Work request: Please keep to the lines below from the one with "You are a GUI" through the one with "[Télécharger surApp Store]", and restate them word for word, ends included.

Dataset records:
************
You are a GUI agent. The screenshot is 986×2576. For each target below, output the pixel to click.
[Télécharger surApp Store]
************
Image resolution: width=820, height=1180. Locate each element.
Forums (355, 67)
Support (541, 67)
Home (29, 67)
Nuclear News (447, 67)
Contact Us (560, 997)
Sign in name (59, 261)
************
Solution to this problem:
You are a GUI agent. The screenshot is 986×2576. For each target below, output the pixel to click.
[Télécharger surApp Store]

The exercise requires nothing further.